22.10.2005

ODDO EVALUE L'IMPACT D'UNE EPIDEMIE DE GRIPPE AVIAIRE

Oddo évalue l'impact boursier d'une épidémie de grippe aviaire

PARIS (Reuters) - La restauration collective, l'hôtellerie, le luxe et le transport aérien seraient les secteurs les plus touchés sur un plan boursier par une épidémie de grippe aviaire d'ampleur comparable à la crise du SRAS qui a frappé l'Asie au printemps 2003, estime Oddo Securities dans une note.

L'intermédiaire souligne qu'une pandémie de dimension mondiale provoquée par une mutation du virus à l'origine de la grippe aviaire aurait un coût humain très lourd -- 2 à 3% de la population mondiale disparaîtrait si l'on en croit les scenarii les moins pessimistes -- et un "impact catastrophique sur l'économie et donc sur les marchés financiers".

Dans tous les cas de figure, tous les secteurs seraient touchés, à l'exception de la pharmacie qui n'en profiterait cependant que marginalement.

L'impact secteur par secteur d'une épidémie de grippe aviaire serait le suivant, selon Oddo :

ALIMENTATION & BOISSONS
Alimentation : l'impact d'une grippe aviaire serait limité, notamment parce que le recul des ventes de certains produits à base de poulet serait compensé par le report des achats sur d'autres produits.
Spiritueux : la nécessité d'éviter les lieux publics et de limiter les déplacements pour freiner la propagation de la maladie impacterait négativement les ventes de spiritueux en duty free et pour une consommation hors domicile, comme cela avait été le cas pendant la crise du SRAS pour Pernod-Ricard et Rémy Cointreau

RESTAURATION COLLECTIVE
Ce secteur serait "en première ligne" en cas de généralisation de la grippe aviaire en Europe, les abattages massifs de volailles provoquant une hausse du prix des volailles mais aussi de tous les produits de substitution, ce qui impacterait les marges déjà faibles de la restauration collective.

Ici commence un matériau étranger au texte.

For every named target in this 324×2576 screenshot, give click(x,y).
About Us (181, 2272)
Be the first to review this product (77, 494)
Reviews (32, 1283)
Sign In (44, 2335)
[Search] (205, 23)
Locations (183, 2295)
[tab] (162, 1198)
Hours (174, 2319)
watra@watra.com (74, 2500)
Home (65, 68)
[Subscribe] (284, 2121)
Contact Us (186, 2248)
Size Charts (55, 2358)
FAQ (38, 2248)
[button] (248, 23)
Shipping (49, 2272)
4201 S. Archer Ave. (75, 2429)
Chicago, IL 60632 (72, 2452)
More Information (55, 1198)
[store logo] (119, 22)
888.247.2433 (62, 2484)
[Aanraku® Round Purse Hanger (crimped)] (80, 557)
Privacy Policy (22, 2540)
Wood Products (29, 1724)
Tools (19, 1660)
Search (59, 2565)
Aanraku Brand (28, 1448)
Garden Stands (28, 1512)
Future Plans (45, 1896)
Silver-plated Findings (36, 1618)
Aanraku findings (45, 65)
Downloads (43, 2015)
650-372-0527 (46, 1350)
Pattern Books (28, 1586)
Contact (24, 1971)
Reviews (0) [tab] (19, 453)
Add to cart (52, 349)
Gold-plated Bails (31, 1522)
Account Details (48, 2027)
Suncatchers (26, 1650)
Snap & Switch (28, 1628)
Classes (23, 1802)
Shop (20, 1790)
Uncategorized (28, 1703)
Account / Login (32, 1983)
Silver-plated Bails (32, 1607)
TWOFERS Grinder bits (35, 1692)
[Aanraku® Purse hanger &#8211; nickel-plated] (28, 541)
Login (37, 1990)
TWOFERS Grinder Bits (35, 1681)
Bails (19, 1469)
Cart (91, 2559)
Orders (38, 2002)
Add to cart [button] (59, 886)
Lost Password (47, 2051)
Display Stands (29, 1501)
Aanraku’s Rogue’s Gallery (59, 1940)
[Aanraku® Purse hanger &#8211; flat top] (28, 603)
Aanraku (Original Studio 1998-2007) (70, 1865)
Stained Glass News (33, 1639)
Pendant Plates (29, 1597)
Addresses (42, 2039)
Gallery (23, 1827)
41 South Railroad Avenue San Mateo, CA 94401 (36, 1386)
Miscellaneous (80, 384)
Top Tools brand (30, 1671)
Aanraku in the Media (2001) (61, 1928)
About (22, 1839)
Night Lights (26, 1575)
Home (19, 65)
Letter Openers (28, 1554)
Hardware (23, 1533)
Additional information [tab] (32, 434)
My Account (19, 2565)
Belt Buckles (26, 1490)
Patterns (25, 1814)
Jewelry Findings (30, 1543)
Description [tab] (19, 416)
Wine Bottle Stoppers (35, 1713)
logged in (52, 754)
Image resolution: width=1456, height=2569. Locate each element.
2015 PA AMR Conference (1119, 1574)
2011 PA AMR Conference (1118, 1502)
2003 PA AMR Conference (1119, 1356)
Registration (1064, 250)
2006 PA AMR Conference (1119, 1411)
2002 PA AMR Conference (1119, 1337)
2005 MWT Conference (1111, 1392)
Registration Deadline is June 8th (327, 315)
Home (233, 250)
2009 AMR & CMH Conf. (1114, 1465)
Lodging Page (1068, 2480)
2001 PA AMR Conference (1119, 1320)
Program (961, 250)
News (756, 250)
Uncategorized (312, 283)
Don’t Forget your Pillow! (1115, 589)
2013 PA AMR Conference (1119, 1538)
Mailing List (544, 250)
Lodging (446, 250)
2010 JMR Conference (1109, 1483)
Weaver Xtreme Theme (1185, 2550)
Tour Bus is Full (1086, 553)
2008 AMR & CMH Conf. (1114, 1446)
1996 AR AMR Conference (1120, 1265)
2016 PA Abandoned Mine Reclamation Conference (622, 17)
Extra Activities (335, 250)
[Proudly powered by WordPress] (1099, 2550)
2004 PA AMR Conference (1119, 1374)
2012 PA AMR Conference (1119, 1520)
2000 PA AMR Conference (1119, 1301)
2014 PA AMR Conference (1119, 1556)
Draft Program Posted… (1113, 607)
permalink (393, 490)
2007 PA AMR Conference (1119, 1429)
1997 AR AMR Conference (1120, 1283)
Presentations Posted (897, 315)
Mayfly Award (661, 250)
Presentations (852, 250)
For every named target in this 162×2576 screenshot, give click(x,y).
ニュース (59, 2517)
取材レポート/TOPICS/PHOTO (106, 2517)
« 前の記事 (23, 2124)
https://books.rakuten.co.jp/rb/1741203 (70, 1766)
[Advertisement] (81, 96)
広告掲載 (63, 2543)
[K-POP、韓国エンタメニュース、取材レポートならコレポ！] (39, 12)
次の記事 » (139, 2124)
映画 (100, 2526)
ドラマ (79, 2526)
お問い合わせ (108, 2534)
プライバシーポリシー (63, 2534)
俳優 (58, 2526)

Dans ce contexte, Elior paraît la valeur la plus fragile à court terme en raison d'une présence concentrée sur l'Europe, contrairement à Sodexho, dont le chiffre d'affaires est également réparti entre l'Europe et les Etats-Unis.

HOTELLERIE
Tant qu'il n'y a pas de contamination d'homme à homme, le secteur "reste relativement peu exposé". Par contre, "s'il y a une possibilité de contamination humaine, le secteur est radicalement exposé" avec une chute des RevPar et une guerre des prix. Les zones géographiques très liées au trafic international (Londres, Pays-Bas) seraient les plus fragilisées ainsi que les chaînes haut de gamme, alors que les chaînes hôtelières économiques davantage focalisées sur une clientèle locale, type Whitbread et dans une moindre mesure Accor, souffriraient moins.

LUXE
Le secteur du luxe, dont 20% du chiffre d'affaires provient en moyenne des achats liés au tourisme dans l'échantillon d'Oddo, serait également fortement exposé à une crise sanitaire de grande ampleur qui limiterait les déplacements internationaux.